By Gopal Sharma
KATHMANDU (Reuters) – Nepal’s parliament is set to begin debates on Thursday on an agreement for a $500 million grant from the United States, with a vote that could break the governing alliance led by Prime Minister Sher Bahadur Deuba, who took over in July last year.
The agreement has triggered widespread street protests and political parties, including members of the ruling coalition, are divided over the grant.
WHAT IS THE GRANT?
The Millennium Challenge Corporation (MCC), a U.S. government aid agency, agreed in 2017 to provide a $500 million grant to fund a 300-km (187-mile) electricity transmission line and a road improvement project in Nepal.
The grant is part of an international agreement and is to be governed by the principles of international law.
Nepal will contribute an additional $130 million to the project.
The projects under the grant will be managed by the Millennium Challenge Account Nepal Development Board (MCA-Nepal), the primary agency of the government to oversee the projects.
The chairman and members of the board are nominees of the Nepali government which must ensure that its decisions are not modified, supplemented, influenced or rescinded.
WHAT WILL THE GRANT BE USED FOR?
The money will go toward the maintenance of road quality across the Himalayan nation, and the construction of a high-voltage electricity transmission line to improve the availability and reliability of power to domestic consumers and help power trade with neighbouring India.
The transmission line is expected to spur investment for the utilization of Nepal’s abundant hydro-electric potential to generate up to 40,000 megawatts of clean energy.

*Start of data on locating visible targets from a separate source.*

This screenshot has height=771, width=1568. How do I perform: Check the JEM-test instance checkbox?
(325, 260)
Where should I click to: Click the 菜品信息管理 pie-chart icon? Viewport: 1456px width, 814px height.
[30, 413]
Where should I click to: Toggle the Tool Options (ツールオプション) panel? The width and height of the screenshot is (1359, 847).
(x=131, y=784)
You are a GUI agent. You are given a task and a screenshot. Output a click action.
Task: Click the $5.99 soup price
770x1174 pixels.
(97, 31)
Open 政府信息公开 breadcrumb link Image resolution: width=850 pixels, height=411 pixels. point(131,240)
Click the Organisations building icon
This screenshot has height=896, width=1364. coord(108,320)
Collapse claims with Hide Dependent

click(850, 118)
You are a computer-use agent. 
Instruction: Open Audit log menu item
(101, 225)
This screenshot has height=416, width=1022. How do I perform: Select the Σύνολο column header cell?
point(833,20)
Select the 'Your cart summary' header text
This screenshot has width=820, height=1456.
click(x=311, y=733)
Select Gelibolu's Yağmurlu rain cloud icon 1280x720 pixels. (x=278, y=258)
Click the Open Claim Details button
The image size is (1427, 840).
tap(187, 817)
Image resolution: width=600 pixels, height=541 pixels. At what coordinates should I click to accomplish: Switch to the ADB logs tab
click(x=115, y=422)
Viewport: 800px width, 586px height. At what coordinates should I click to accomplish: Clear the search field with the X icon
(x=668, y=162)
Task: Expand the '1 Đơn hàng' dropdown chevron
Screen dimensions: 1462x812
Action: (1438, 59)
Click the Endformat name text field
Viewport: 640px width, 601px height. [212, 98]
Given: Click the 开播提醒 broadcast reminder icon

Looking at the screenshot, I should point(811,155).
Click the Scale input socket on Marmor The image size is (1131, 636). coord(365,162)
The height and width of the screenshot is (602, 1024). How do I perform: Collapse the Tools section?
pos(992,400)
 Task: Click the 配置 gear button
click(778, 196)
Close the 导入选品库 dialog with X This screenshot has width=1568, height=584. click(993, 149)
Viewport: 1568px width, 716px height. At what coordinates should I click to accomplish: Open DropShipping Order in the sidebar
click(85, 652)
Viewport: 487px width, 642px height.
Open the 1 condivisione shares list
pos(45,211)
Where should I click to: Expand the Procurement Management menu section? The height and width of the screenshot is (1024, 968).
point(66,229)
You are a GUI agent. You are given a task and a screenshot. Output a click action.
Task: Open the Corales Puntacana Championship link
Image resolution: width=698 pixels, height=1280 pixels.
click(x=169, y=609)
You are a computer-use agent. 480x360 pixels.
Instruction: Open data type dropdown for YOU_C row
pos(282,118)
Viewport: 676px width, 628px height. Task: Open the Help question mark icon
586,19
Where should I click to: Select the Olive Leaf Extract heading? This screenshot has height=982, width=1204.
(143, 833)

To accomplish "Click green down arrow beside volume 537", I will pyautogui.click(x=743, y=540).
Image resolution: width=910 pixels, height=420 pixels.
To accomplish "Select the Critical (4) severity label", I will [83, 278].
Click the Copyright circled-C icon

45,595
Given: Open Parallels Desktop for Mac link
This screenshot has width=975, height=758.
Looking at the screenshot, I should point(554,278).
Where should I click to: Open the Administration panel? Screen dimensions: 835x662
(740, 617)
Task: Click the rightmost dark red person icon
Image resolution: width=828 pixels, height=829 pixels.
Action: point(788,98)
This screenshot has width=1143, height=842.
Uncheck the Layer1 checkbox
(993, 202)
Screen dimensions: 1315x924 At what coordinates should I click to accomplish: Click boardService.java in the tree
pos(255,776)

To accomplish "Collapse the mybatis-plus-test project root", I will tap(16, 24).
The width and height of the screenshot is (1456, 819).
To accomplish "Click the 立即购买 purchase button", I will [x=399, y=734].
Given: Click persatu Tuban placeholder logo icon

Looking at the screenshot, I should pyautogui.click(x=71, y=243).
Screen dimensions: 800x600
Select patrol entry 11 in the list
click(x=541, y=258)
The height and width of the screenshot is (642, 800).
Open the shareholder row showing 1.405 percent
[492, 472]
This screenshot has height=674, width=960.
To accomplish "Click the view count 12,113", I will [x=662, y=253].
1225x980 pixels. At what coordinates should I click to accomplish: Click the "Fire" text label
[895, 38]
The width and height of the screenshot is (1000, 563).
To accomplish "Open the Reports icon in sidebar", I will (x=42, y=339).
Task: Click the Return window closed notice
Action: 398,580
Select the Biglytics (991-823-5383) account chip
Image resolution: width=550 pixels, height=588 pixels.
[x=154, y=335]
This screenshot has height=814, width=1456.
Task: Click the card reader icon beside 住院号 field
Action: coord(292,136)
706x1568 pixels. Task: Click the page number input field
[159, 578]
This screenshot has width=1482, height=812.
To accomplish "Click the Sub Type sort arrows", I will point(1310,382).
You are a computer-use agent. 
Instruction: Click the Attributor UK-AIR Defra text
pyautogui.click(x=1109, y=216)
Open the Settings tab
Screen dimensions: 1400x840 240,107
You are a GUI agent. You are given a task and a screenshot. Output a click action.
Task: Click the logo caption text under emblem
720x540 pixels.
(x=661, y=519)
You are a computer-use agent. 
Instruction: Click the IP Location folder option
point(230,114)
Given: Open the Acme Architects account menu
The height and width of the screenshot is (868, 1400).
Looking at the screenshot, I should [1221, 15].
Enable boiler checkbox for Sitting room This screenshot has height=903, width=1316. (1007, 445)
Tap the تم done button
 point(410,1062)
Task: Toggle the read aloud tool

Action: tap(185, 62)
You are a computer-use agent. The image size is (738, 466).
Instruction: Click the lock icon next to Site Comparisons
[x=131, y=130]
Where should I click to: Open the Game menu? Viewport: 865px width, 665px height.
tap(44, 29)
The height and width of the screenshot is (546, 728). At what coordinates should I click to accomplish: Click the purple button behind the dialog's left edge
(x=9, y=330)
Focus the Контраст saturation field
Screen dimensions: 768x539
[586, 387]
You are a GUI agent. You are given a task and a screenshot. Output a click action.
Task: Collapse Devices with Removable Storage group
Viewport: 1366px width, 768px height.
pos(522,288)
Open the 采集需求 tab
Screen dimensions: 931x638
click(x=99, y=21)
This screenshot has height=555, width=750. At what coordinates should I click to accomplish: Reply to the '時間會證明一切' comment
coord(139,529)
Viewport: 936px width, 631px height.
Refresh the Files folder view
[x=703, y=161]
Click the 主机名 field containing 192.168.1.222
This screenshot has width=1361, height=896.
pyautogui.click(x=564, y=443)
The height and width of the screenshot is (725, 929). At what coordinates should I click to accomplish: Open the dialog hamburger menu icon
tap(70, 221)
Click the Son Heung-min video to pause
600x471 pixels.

The Nepali government and the United States say the grant comes without any conditions and the money does not need to be repaid nor will bear any interest.
WHY THE OPPOSITION?
Opposition comes predominently from Nepal’s communist parties, some of which are in coalition with the ruling centrist Nepali Congress. They have long sought closer ties with China.
They say the agreement would undermine Nepal’s laws and sovereignty, and the country will not have sufficient oversight of the board overseeing the MCC funded projects.
Critics see the grant as part of Washington’s Indo-Pacific strategy and allege it could have a military objective.
In the past week, thousands of stone-throwing protesters, prominently from the youth wings of communist parties, have clashed with riot police who have fired teargas and used water cannons and batons to stop them from marching on parliament.